Thursday, February 19, 2015

Still fighting the American Revolution


Gordon S. Wood
To the extent that I follow the ever-vigorous field of American colonial history, I've been aware of Gordon S. Wood as the author of major works on the founding of the American republic and, maybe more, as a prolific and thoughtful reviewer of American history titles in liberal journals such as the New York Review of Books and the New Republic.

So there seemed to be something more going on when I found Wood (age 81) writing for the very conservative Weekly Standard a review of a new work by his mentor Bernard Bailyn (age 92 -- these guys do go on producing forever) that is also an attack on just about everybody else among Americanist historians -- and issued in a very "kids today!" tone of voice.
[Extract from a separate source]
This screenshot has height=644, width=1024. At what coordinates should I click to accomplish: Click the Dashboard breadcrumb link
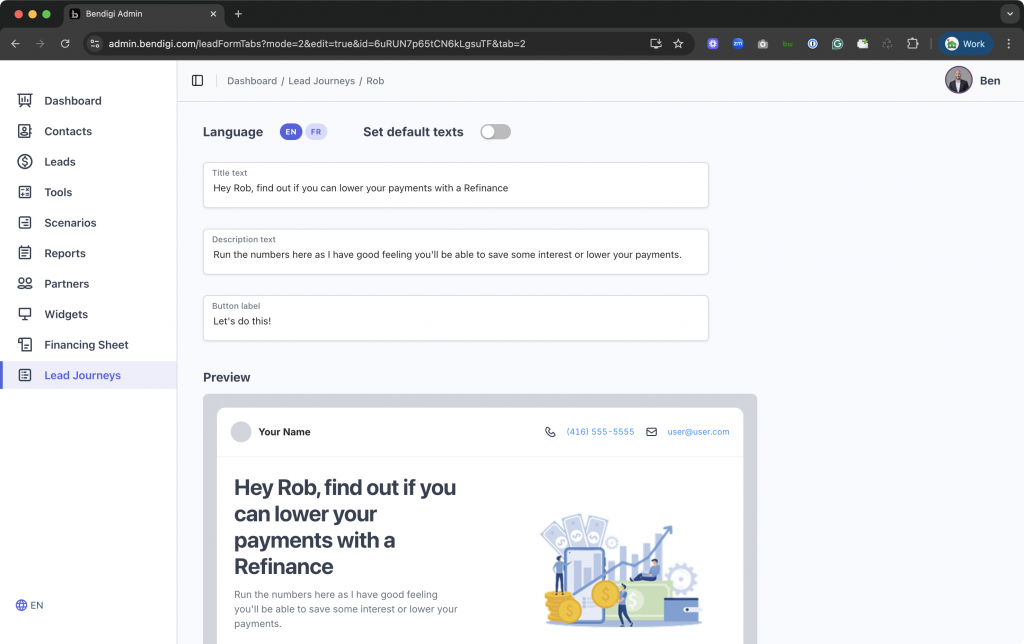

Turns out there is a lot of history to this historiographical spat.  As an intellectual historian focussing on the ideas and philosophies of the American Founders, Wood has always been looked at askance by historians who emphasize class conflict, slavery, aboriginals, women, and the whole social history project, and who doubt or criticize Wood for his alleged lack of interest in such issues. Add to that the fact that Wood turned years ago from new academic research to successful trade-market generalist works (sometimes derided, apparently, as "Founders Chic"), and you can see motives for younger Americanists to start to criticize.

So even as Wood wrote books like The Radicalism of the American Republic and reviews like a very positive one of Annette Gordon-Reed's very unworshipful analysis of Thomas Jefferson's intimate relations with his slave Sally Hemings, he was also beginning to be defined as a rather traditional celebrator of the great and exceptional American Republic. The American history blog The Junto laid a lot of this out a couple of years ago.

Now, praising a book of essays on historiography by Bailyn, Wood comes back at his critics in a review pointedly titled "History in Context":
It’s as if academics have given up trying to recover an honest picture of the past and have decided that their history-writing should become simply an instrument of moral hand-wringing.  
And
It has gotten worse. College students and many historians have become obsessed with inequality and white privilege in American society. And this obsession has seriously affected the writing of American history. The inequalities of race and gender now permeate much of academic history-writing, so much so that the general reading public that wants to learn about the whole of our nation’s past has had to turn to history books written by nonacademics who have no Ph.D.s and are not involved in the incestuous conversations of the academic scholars.   
As a contribution to a debate among scholars, it could seem like a point worth discussion. Published in the Weekly Standard, surrounded by promos for paleo-conservative seminars and how-to-kill-Obamacare strategizing, it sound more like a new front culture war. Bridges are burning.